[WHAT THE EXERCISE ASKS]
Your job is to report every line of the entries that has "will".

[MATERIAL TO PROCESS]
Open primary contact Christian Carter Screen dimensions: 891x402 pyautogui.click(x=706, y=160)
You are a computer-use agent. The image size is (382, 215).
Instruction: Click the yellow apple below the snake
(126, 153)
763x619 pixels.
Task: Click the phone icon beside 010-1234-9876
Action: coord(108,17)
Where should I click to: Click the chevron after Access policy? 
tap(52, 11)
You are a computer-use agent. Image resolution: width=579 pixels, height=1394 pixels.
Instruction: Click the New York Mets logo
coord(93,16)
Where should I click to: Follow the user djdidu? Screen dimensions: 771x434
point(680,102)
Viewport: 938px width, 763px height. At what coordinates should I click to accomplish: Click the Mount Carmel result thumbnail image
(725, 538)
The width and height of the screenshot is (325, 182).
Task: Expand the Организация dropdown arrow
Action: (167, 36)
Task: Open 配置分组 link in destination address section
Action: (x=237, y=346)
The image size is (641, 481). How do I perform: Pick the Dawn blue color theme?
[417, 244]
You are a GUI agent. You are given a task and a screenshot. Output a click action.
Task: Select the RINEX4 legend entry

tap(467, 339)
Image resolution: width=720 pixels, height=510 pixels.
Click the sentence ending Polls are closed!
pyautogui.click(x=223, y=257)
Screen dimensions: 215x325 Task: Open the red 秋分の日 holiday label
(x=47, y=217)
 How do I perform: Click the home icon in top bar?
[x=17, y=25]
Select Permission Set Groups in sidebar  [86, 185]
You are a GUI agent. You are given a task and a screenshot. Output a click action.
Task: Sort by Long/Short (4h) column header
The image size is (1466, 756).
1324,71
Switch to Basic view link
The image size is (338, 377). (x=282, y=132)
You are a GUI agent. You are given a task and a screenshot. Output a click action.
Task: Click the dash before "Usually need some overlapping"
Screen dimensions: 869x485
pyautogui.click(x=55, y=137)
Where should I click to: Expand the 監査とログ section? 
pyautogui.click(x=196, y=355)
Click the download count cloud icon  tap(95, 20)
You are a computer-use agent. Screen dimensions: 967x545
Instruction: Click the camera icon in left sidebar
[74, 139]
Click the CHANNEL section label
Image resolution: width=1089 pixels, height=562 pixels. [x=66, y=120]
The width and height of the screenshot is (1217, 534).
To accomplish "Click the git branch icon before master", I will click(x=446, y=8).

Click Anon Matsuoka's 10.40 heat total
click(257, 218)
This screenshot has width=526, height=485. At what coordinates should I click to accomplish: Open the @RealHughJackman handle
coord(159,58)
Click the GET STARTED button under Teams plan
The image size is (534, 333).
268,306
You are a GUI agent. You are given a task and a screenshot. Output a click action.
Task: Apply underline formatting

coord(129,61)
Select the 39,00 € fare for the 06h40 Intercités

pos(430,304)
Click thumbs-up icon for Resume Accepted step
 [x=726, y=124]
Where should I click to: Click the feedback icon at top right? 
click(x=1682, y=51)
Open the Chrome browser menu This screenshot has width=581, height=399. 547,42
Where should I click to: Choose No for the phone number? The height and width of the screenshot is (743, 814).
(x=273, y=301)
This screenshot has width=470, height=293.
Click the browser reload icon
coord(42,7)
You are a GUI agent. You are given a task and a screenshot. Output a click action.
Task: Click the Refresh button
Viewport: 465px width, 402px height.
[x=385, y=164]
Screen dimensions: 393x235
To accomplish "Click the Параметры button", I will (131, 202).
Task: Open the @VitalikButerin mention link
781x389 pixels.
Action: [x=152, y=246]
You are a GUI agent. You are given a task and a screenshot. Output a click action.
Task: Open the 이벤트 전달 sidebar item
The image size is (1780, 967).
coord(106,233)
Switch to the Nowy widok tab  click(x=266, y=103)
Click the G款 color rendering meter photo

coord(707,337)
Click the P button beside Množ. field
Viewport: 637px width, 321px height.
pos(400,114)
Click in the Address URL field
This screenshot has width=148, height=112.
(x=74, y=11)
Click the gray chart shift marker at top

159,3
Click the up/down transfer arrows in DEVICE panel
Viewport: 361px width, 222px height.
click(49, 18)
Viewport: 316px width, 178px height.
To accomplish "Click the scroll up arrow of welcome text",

[OUTPUT OF THE TASK]
To accomplish "Click the git branch icon before master", I will click(x=446, y=8).
To accomplish "Click the Параметры button", I will (131, 202).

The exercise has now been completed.